Jerusalem as a Second Language
In Rochelle Distelheim’s absorbing novel Jerusalem as a Second Language, a family makes aliyah, considers assimilation, and tests its own bonds.
The Zalinikovs—Manya, Yuri, and their daughter, Galina—survived the Soviet Union, only to find themselves in new peril in its wake. They leave for Israel, hoping to lead a noncircumscribed Jewish life. But in Jerusalem, Yuri and Manya’s marriage, always a refuge in St. Petersburg, is tested by his desire to embrace their long-shelved religious practices, and by her insistence on staying Russian and secular.
Into the family’s circle enter a rich cast of sabras and fellow olim, including a rabbi with exalted personal aspirations and Asher, whose love may spare Galina from the IDF. All struggle, in some way, with what it means to be Jewish and Israeli, and with how to welcome those who are different.
The novel’s women are tough and subversive, pushing those around them toward more nuanced approaches to religion and life. In this involving mix, Manya takes the lead. She’s reluctant to note the beauty of the sunrise over the Hebron Hills; she hungers for the music and rhythms of Russia. But to please Yuri, she attends synagogue for the first time and avoids treyf foods. Just as she’s settling in, an almost critical error, and an act of violence, change her world once again.

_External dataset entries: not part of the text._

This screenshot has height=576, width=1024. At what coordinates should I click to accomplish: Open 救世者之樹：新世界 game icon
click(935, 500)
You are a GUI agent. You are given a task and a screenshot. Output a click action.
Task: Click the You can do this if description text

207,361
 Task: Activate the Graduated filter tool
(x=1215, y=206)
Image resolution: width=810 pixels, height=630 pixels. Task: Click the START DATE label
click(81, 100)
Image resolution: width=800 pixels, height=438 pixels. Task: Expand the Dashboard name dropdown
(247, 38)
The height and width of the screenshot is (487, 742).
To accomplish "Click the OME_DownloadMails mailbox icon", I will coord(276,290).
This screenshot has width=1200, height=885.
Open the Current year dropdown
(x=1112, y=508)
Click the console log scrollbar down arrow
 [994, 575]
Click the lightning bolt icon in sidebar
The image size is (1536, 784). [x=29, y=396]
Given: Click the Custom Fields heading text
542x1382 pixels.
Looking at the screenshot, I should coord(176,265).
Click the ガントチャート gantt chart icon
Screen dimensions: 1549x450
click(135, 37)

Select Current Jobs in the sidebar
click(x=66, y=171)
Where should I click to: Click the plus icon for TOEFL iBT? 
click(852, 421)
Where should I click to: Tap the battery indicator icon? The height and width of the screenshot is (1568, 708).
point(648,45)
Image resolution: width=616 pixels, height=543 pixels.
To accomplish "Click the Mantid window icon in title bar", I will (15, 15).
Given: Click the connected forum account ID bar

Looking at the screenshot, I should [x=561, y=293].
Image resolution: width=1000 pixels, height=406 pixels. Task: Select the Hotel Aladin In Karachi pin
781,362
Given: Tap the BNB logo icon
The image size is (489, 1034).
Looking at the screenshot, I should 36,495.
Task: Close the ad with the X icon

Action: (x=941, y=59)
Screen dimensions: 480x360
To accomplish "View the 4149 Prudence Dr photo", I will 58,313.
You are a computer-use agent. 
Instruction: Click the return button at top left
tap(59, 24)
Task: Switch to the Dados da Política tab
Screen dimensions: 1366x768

Distelheim is variously incisive, funny, and poetic in approaching questions of religious practice and resistance. Her heroine, forced to learn Hebrew, remarks that it “fell from my lips more hiss than song” and regards religion as other: “somebody’s personal translation of the meaning of the universe wrapped up in fancy language [and] repeated numerous times with conviction.” But love, and faith in her relationships, compel Manya, and the novel, forward, making Jerusalem as a Second Language a sensitive novel about how religiosity is adapted in liminal spaces.